The technical layer nobody sees, but everyone benefits from
If content is the "what," structured data is the "how do machines actually read this." Schema markup is a bit of code added to your pages that spells out, in a language search engines understand natively, what an entity is and how it relates to others on the page — this is our company, this is our product, this is the problem it solves, this is the person who wrote this article and why they're qualified to.
Nobody visiting your site will ever see this code, and that's fine — it's not for them. It's the difference between a search engine guessing what your page is about from context clues, and a search engine knowing, because you told it directly. Combine that with a deliberate internal linking strategy — every link chosen because it connects two related ideas, not just because it seemed like a reasonable place to drop one — and you've got a site that's genuinely easy for both people and machines to navigate.

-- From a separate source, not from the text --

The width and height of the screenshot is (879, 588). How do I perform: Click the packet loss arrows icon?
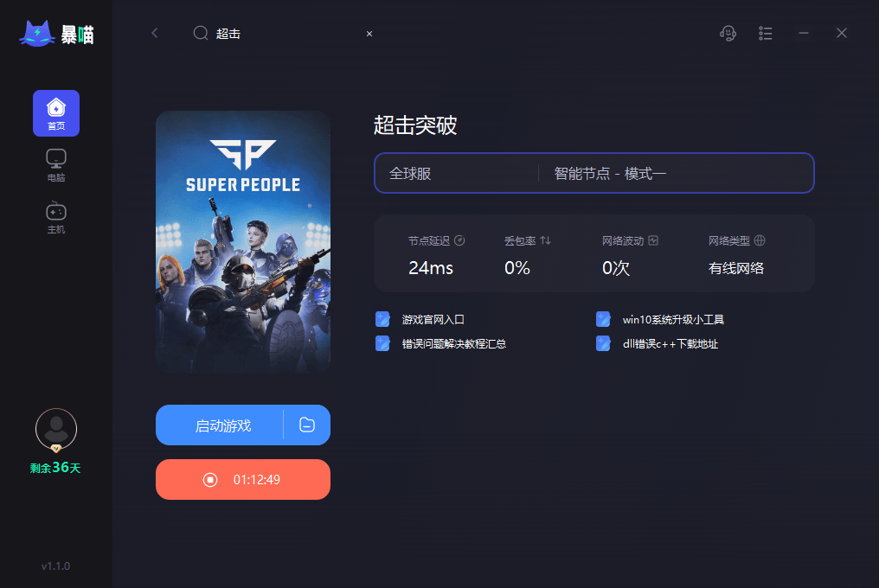pyautogui.click(x=545, y=240)
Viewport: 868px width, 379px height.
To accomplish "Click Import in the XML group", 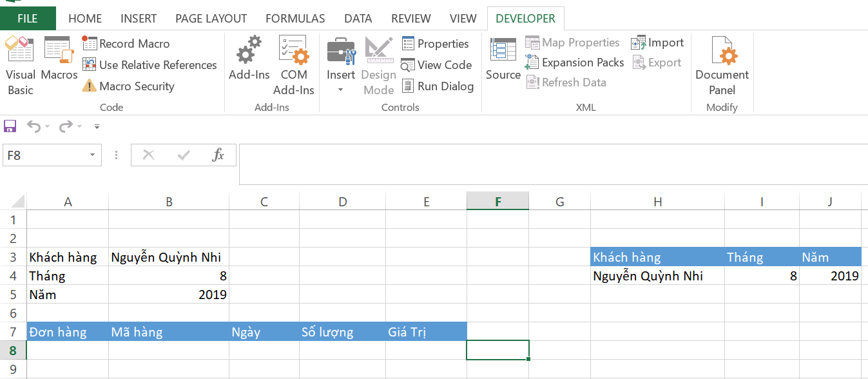I will coord(657,43).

Where E-E-A-T fits into all this
Google's E-E-A-T framework — experience, expertise, authoritativeness, trustworthiness — gets thrown around a lot, often vaguely. Entity-based SEO is actually one of the more concrete ways to build it, because it forces specificity:
- Experience shows up as real case studies and outcomes, not generic claims.
- Expertise shows up as content that goes deeper than the surface-level explainer everyone else has already written.

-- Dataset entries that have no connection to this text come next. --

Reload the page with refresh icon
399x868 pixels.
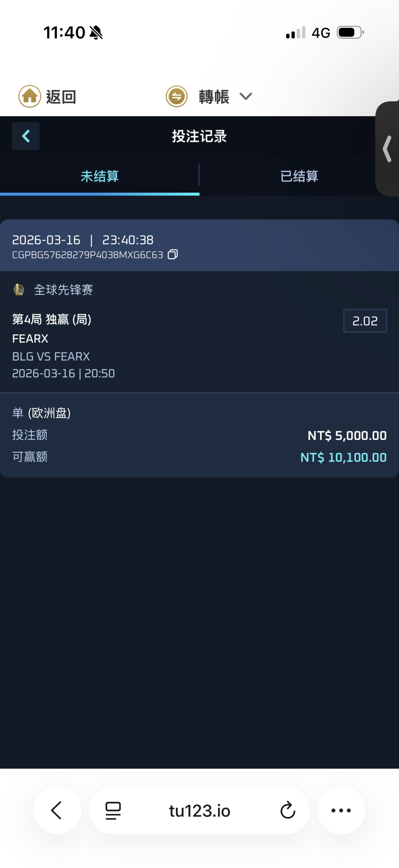(x=288, y=810)
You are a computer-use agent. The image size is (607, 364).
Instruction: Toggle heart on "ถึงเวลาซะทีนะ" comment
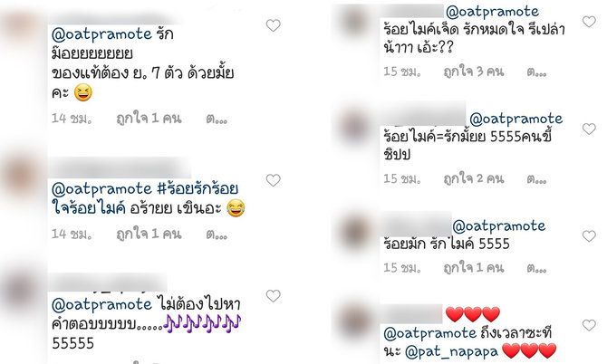click(589, 325)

- Authoritativeness shows up as consistency — your brand keeps appearing, accurately, next to the entities it should be associated with.
- Trustworthiness shows up in the small things: cited data, transparent methodology, content that doesn't contradict itself across pages.
None of these are tricks. They're just what happens naturally when your content is organized around real expertise instead of around what a keyword tool told you to write about.
How do you actually know it's working?
This is usually where the conversation breaks down, because "rankings went up" doesn't tell a CEO much about revenue. The metrics that actually matter here look a bit different from classic SEO reporting:
- How often does your brand show up in AI-generated answers and overviews for your category — not just organic blue links?
- Is the traffic landing on your entity-rich content actually converting, or just visiting and leaving?
- Are you starting to own a topic — appearing for the dozens of related searches around a theme — rather than just one or two head terms?
None of this shows results in two weeks. It's slower than a paid campaign and that's exactly why it compounds: once a search engine trusts you as the authority on a topic, that trust doesn't reset every month.
Where to actually start
If this all sounds like a lot, it doesn't have to start that way. A reasonable first pass looks like:
- List out the entities that actually matter to your business — your core products, the problems you solve, the language your buyers use.
- Audit what you already have and find the obvious gaps.
- Pick one pillar topic and build it out properly, with a few solid cluster pieces underneath.
- Get basic schema markup in place for your organization, products, and key pages.
- Link things together on purpose, not by accident.
You don't need to overhaul your entire site in month one. You need one well-built topic cluster that proves the model works, and a clear sense of what to connect next.
The companies that will own their category in AI-powered search aren't necessarily the ones with the biggest content budgets. They're the ones whose expertise is the most clearly mapped out — for humans and machines alike. That's a fixable problem, and it's worth fixing before the gap gets harder to close.